大阪公立大学は26年度から大学院に「創薬科学研究科」(博士課程)を開設するが、17日にその詳細を学長懇談会で明らかにした。同大学は薬学部を持たないが、医学部を含む理系学部を総合的に融合、独自の創薬研究機能を持つとしている。とくに受け入れ先が給与を負担するジョブ型インターンシップに対応する人材育成に力を入れる。


 創薬科学研究科の科長に決まっている乾隆教授(写真)は、日本の創薬力低下の原因は、人材育成が世界に追い着いていないことだとして、海外企業がAIやバイオテクノロジー、データサイエンスなどの積極的な導入で迅速なイノベーションを進め、先行していることを強調、国際的競争力を高めるには人材育成を急ぐ必要を指摘した。



 乾教授は、国内企業や外資系企業でも大手はジョブ型インターンシップに積極的な半面、国内の中堅企業はジョブ型インターンシップに無関心であることにも言及し、こうした企業群の開発能力を高める人材教育も視野にあることを示したほか、検査薬業界への人材輩出にも意欲を見せた。


 公立大は大阪府立大時代の20年度から創薬科学副専攻制度を導入、28人の定員制で教育を進めている。対象は理学部、工学部、農学部、獣医学部の学生で、2年次、3年次は実習も行っている。創薬科学研究科はそうした実績を発展させるもので、同学科からは医学部が加わる。大公大は22年度に医学部を持つ大阪市立大と統合してスタートしており、実質的な統合効果も現実化する。

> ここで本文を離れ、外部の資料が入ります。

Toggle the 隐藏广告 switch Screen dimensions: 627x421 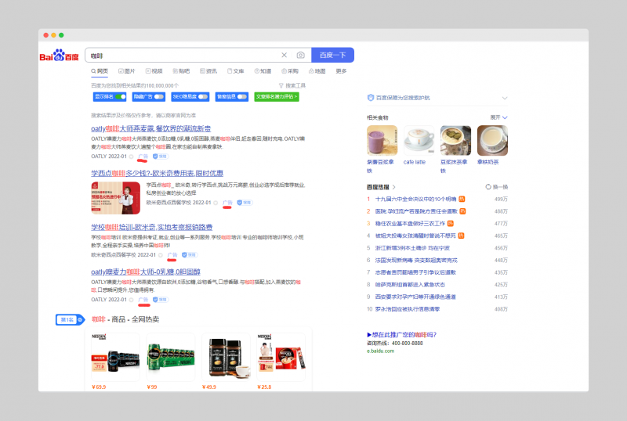click(159, 96)
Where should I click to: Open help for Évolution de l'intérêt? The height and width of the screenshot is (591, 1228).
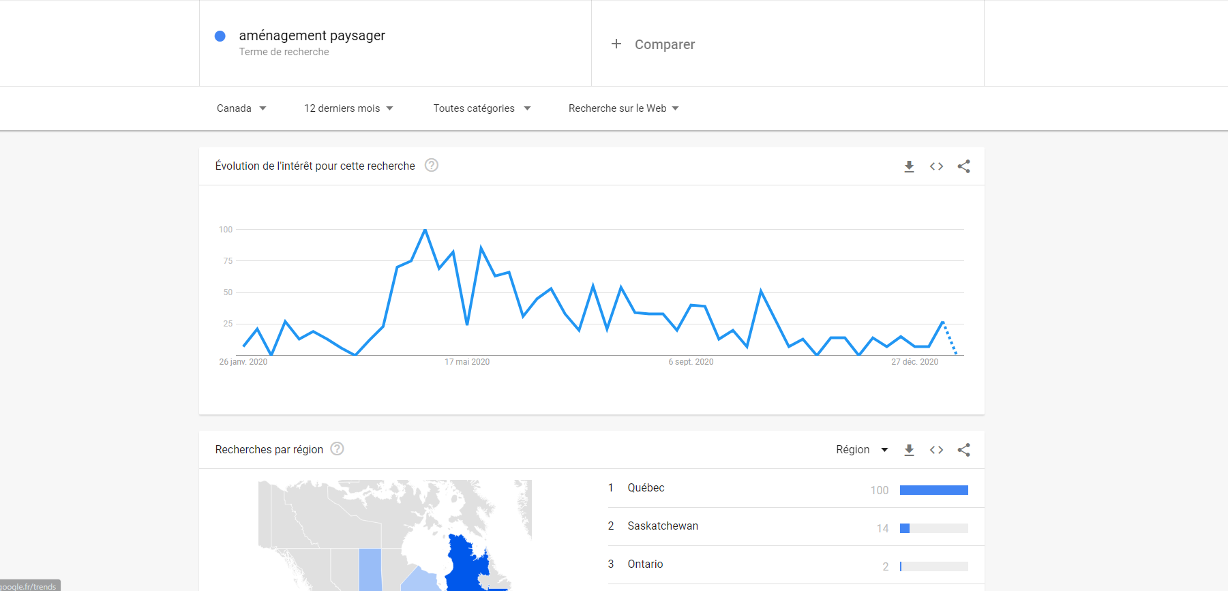point(432,165)
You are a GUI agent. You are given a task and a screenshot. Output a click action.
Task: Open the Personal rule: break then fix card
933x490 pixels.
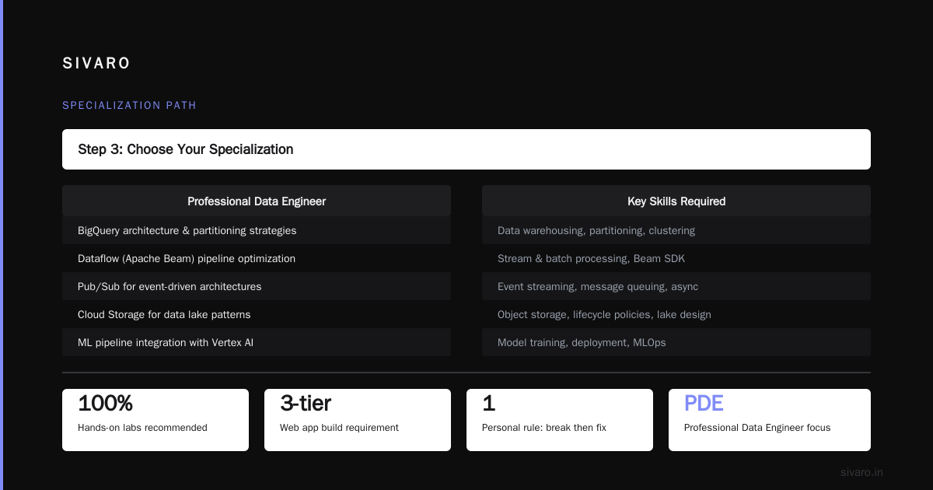pos(560,420)
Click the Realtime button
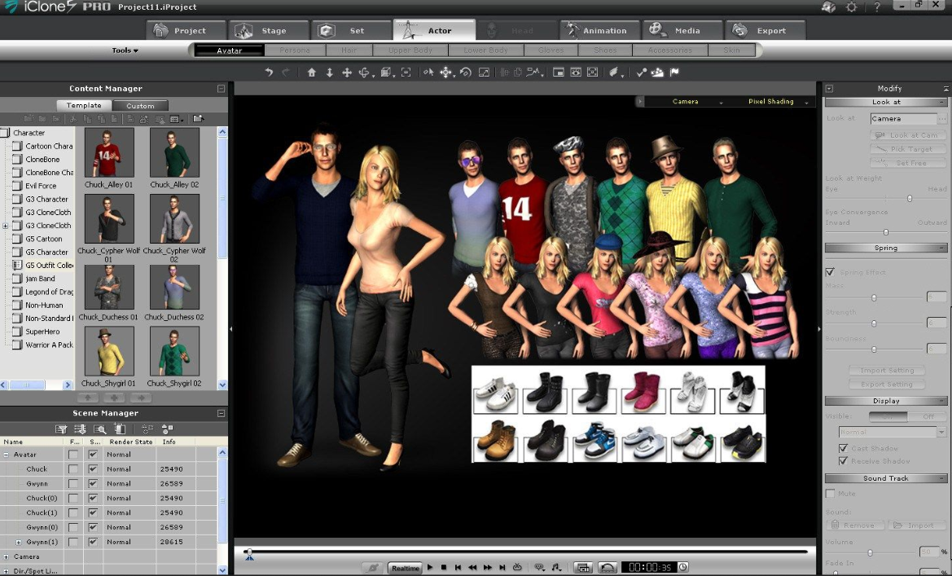 click(x=405, y=568)
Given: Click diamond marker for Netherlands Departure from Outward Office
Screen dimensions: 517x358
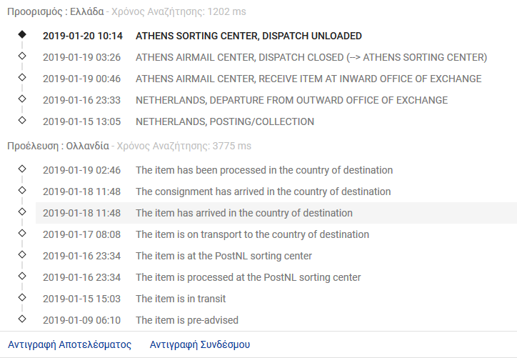Looking at the screenshot, I should click(x=22, y=99).
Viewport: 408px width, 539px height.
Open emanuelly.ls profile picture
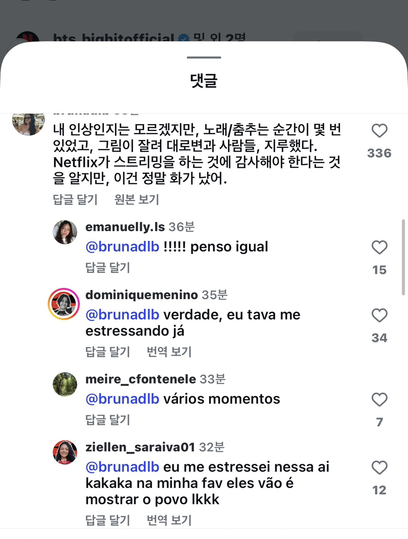pos(65,232)
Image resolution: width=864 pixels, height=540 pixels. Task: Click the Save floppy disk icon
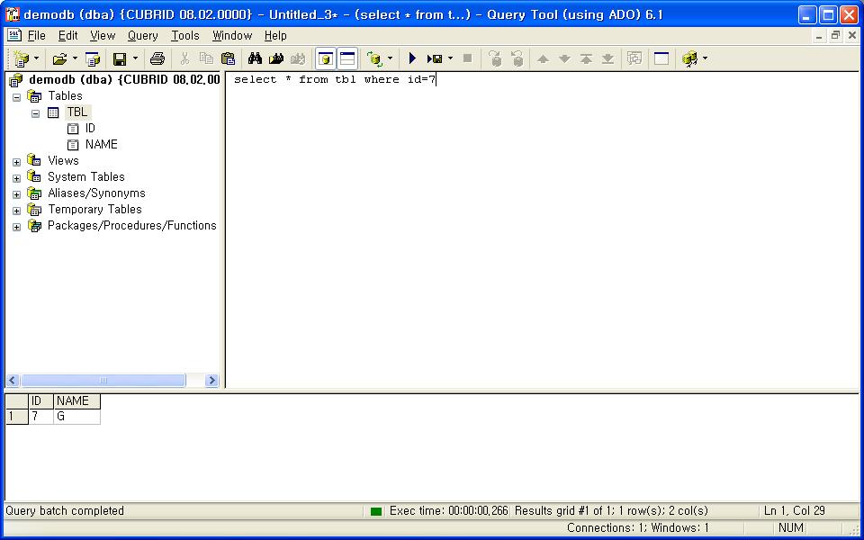[119, 59]
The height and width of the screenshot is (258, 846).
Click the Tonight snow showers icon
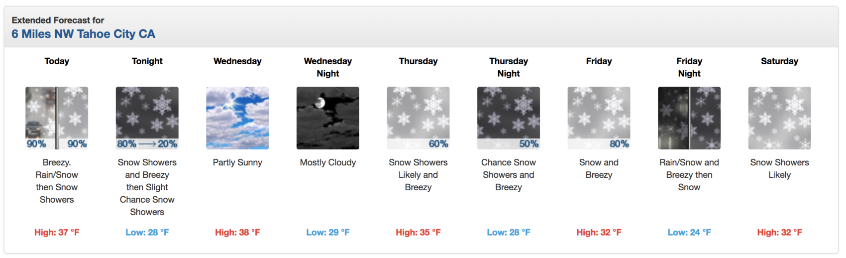[x=147, y=118]
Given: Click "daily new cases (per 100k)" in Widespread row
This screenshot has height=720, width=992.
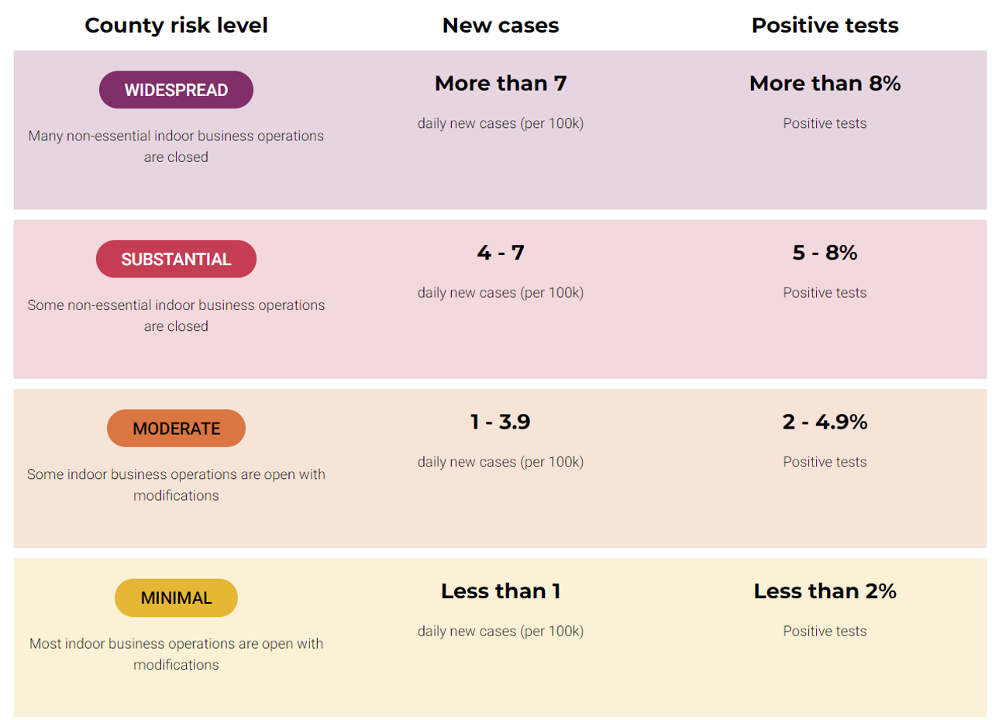Looking at the screenshot, I should coord(500,123).
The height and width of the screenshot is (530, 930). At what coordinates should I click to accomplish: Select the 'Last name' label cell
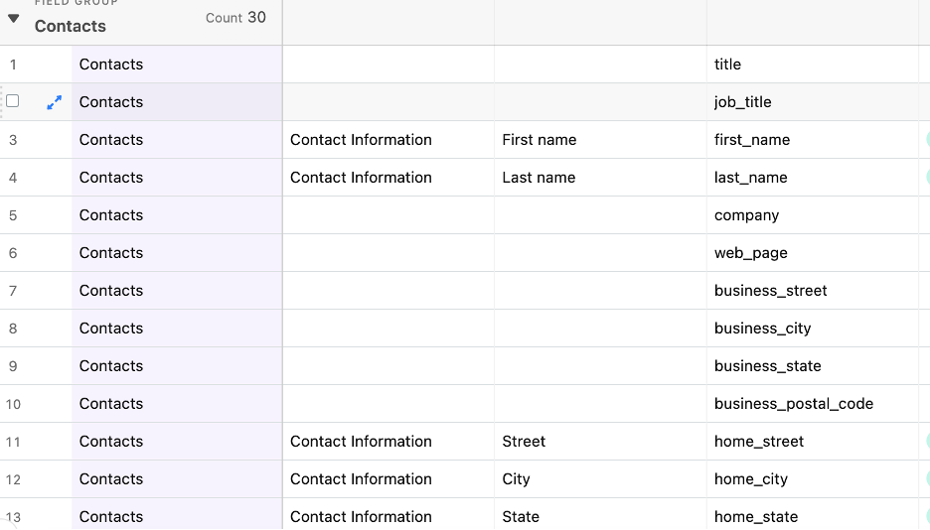(x=539, y=178)
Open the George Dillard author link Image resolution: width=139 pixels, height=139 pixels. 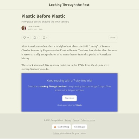point(34,27)
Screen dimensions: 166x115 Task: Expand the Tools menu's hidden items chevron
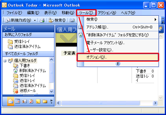point(118,63)
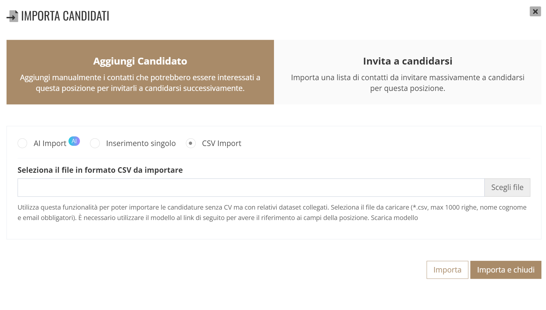Click the AI Import option label

[x=50, y=143]
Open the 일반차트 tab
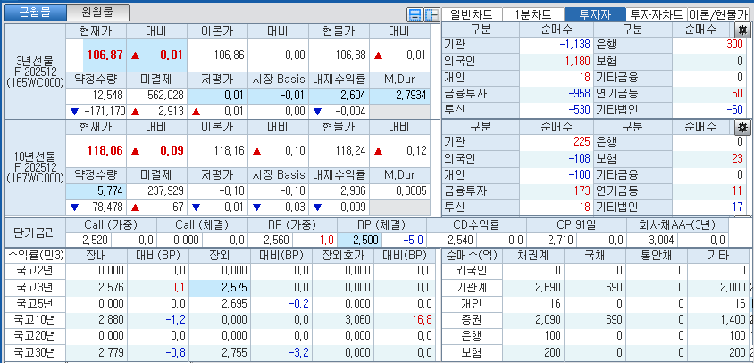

 創薬科学研究科は博士前期課程40人、博士後期課程8人で同時スタートの予定。1専攻で16研究室が設置される計画で、アカデミアの創薬研究規模では国内最大となる。ジョブ型を含むインターンシップは後期課程が対象。このほか前期課程では英語能力の習得も重要なカリキュラム。後期課程では海外でのグローバル合宿も計画している。